Trying to understand the different selfhosted monitoring solutions

Dran@lemmy.world · 1 year ago

check_mk is what I use at home and at work, it’s a fork of nagios/icinga, works with agents, nagios plugins, or snmp, and if somehow you can’t find what you want to monitor, writing custom checks is as easy as writing a bash script

1 year ago

I’m also using checkmk and have been happy with it. I had been using zabbix prior but found it so be cumbersome and sluggish.

Capillary7379@lemmy.world · 1 year ago

I opted for checkmk as well and don’t want to switch. It’s got a good default for Linux monitoring and it will tell me about random things to fix after reboots, or that memory/disc is getting low so I can fix it quickly.

When monitoring 15 virtual machines on one physical the default of checking every minute for all machines raised the temp over 80 degrees Celsius on the physical machine and triggered a warning. Checking every five minutes is more that I need, so I went with that change.

Dran@lemmy.world · 1 year ago

I have a little 4 core/ 8gb ram VM running my work instance that monitors over a thousand clients on 60s check intervals, you may want to look into your config. I honestly have no idea what could cause 15 machines to cost that much computationally

Capillary7379@lemmy.world · 1 year ago

Sorry, 70 degrees, not 80. The load was fine. It’s a machine to test things, but I kept using checkmk since I really liked it.
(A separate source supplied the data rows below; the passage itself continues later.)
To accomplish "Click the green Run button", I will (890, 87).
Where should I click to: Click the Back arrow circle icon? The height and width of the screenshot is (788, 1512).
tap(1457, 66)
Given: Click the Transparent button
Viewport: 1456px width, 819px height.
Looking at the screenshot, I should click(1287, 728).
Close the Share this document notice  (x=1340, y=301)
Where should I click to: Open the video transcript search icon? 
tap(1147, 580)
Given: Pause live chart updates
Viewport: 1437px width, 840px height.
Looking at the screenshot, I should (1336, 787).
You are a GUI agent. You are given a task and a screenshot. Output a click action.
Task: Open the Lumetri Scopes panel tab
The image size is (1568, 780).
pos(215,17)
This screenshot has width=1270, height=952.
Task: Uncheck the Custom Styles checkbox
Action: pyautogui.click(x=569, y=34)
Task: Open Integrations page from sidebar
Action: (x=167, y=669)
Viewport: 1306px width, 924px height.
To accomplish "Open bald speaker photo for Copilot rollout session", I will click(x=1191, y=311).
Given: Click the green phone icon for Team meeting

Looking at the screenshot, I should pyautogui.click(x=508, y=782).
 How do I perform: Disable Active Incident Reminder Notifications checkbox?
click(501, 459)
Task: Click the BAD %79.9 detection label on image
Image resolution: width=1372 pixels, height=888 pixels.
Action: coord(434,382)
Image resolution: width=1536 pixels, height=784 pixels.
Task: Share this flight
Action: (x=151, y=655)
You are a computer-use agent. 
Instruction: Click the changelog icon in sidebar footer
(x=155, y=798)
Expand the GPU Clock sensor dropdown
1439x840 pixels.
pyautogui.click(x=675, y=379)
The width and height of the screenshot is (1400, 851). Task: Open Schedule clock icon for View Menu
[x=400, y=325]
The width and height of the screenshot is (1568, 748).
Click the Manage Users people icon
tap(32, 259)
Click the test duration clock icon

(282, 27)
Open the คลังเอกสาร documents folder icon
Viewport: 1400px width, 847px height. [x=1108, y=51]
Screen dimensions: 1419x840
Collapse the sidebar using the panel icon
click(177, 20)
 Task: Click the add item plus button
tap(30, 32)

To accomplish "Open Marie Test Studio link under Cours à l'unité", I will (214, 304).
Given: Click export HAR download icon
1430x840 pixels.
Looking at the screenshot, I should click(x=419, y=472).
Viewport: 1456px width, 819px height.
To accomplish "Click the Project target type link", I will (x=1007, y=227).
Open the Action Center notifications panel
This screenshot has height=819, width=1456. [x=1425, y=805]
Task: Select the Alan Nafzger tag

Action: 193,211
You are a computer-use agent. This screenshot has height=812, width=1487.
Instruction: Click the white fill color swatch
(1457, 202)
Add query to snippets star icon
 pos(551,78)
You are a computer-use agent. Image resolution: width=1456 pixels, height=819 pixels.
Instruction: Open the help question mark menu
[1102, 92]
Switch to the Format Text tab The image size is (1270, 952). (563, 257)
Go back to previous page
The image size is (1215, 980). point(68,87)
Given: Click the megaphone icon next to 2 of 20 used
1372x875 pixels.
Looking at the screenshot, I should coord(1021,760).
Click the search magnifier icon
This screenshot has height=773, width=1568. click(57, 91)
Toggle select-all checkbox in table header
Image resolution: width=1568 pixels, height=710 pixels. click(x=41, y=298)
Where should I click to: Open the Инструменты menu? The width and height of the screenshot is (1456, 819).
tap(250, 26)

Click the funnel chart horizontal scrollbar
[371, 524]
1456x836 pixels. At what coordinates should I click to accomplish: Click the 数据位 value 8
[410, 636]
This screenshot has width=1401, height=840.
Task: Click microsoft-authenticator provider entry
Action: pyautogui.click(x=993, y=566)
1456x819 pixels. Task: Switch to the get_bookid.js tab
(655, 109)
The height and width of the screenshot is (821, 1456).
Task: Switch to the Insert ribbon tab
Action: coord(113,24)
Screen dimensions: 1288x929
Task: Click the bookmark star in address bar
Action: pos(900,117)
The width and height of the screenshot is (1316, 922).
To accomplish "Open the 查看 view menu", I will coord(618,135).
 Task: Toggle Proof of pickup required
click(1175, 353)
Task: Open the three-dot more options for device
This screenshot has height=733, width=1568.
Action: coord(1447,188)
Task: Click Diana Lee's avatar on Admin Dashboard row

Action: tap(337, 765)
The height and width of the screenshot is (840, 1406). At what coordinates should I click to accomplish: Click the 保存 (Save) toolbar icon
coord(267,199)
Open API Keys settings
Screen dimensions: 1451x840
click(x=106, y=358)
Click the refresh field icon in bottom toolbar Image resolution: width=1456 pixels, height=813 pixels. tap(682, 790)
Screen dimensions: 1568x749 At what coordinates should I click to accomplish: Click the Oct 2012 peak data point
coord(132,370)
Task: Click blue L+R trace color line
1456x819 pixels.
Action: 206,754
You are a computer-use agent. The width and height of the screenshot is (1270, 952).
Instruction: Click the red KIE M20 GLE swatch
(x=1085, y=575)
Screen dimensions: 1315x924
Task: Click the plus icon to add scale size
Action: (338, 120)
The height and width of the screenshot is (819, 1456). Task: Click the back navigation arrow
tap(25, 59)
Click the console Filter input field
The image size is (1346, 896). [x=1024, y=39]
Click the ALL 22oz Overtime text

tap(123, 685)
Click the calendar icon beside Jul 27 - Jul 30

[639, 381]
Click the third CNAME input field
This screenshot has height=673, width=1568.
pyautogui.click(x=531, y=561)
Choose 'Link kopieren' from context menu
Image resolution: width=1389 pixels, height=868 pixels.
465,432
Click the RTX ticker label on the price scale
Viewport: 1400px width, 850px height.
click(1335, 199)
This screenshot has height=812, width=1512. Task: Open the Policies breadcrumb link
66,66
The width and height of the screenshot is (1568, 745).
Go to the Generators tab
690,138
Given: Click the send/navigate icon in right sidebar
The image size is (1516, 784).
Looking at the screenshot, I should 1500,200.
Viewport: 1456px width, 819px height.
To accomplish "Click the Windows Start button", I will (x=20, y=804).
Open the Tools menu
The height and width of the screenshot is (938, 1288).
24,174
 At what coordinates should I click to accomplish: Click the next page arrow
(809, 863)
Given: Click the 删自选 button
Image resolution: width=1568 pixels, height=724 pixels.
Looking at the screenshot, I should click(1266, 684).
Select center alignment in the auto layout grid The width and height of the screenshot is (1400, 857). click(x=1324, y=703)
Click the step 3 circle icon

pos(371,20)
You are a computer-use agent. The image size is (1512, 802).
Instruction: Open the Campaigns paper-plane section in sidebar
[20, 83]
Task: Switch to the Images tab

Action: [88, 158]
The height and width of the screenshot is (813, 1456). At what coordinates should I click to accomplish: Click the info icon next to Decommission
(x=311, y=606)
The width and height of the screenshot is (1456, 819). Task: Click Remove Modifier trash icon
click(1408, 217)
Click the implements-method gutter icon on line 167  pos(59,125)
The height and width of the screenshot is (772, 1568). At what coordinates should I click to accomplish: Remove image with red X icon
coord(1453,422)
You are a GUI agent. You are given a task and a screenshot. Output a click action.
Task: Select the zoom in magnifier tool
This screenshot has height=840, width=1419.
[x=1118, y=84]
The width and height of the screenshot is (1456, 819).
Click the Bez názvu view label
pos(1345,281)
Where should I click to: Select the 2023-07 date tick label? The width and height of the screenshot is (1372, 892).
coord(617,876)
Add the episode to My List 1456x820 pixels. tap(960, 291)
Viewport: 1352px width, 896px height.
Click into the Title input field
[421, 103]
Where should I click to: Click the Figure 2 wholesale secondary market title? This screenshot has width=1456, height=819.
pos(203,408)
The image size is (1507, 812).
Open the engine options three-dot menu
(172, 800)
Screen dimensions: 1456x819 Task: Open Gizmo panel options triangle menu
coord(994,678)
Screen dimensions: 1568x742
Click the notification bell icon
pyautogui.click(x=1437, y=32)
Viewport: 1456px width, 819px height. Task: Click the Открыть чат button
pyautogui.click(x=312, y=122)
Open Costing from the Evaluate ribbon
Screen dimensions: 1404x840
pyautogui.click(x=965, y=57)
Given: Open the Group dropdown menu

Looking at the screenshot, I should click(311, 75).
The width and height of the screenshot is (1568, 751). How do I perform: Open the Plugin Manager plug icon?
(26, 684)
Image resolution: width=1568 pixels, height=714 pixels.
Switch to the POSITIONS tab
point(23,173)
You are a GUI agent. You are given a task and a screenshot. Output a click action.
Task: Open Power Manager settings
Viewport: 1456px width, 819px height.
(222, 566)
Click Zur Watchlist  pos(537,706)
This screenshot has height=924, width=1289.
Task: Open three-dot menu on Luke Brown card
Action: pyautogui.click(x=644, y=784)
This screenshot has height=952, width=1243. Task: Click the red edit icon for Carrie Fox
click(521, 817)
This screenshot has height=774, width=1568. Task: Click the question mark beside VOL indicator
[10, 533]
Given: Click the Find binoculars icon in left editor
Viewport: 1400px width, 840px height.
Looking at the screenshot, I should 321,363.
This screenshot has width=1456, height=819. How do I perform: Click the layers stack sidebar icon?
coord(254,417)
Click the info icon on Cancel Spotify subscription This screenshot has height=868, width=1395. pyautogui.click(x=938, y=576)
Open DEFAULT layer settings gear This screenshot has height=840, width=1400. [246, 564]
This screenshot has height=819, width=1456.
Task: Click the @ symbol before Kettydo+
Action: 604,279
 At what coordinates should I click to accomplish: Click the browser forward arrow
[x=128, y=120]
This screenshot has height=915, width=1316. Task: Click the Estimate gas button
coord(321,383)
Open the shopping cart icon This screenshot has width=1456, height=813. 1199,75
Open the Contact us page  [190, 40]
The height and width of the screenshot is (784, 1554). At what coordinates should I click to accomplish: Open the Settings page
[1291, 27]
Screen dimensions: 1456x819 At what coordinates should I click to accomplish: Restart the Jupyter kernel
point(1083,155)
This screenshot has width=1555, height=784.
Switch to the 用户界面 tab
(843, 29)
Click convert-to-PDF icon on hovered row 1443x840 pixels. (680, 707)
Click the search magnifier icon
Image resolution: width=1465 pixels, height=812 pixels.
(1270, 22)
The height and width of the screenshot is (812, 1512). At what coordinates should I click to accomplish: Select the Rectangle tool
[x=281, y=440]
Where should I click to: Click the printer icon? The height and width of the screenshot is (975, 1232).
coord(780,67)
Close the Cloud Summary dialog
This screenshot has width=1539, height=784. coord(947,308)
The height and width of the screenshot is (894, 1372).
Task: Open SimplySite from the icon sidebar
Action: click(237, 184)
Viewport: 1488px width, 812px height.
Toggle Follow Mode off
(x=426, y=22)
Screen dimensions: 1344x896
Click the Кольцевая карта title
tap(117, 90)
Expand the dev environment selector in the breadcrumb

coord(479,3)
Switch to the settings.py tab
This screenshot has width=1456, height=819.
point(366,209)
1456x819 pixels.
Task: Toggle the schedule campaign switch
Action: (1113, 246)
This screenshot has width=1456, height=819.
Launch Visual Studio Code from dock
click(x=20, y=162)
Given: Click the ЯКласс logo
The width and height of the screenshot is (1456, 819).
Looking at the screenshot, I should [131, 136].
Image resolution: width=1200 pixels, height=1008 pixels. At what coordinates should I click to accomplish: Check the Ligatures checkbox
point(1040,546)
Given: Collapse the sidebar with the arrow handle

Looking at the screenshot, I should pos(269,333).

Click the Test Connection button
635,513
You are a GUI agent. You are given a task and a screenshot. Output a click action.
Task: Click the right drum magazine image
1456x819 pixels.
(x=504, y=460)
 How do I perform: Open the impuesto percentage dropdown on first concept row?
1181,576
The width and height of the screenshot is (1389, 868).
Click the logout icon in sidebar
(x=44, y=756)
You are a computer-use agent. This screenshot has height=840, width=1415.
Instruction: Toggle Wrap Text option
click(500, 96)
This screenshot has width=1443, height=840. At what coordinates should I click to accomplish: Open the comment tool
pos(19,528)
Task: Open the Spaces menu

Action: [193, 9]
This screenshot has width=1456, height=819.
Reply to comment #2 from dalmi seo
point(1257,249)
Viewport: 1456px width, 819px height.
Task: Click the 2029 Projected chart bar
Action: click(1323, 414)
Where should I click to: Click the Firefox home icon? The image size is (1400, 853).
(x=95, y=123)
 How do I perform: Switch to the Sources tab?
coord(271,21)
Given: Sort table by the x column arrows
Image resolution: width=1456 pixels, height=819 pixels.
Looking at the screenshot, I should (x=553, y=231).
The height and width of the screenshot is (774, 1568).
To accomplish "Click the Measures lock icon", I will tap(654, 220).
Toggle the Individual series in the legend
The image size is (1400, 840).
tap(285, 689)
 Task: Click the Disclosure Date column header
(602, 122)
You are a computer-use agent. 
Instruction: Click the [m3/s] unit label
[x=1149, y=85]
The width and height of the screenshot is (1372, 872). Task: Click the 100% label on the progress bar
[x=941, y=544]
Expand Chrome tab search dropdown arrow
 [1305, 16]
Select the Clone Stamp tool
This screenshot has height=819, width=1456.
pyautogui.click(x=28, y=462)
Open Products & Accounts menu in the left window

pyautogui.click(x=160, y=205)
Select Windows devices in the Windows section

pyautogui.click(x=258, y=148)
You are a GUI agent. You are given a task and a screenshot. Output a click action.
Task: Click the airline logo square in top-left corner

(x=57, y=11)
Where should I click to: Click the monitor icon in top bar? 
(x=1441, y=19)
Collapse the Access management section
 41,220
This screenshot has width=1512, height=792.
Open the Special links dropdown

All on one server, both monitor server and all clients.It’s an old workstation - it runs around 60 degrees normally.

That said, it could very much be a config issue, I installed with the ansible role and left most everything as default. A very easy installation, and with ansible very easy to add new hosts to monitor as well. I’m up to 36 now, including some docker containers.

I switched back to 1 minute to test, and is warned for temp within 20 minutes, from 60 degrees to hovering around 70. Load from 2 to 3.5, threads from 1k to 1.2k all on the physical side. There’s also a small change in IO that seems to be the checkmk server writing more to disk - the cpu on that host is only slighty.

I’m guessing that the temp going over is hardware related, a better fan might fix that issue.

I don’t know if the load/thread increase is reasonable, but given the amount of checks done in the agent I’m perfectly OK with giving those resources to have all the data points checkmk collects available. It’s helped a lot being able to go into details to see what’s going on, checkmk makes that so easy.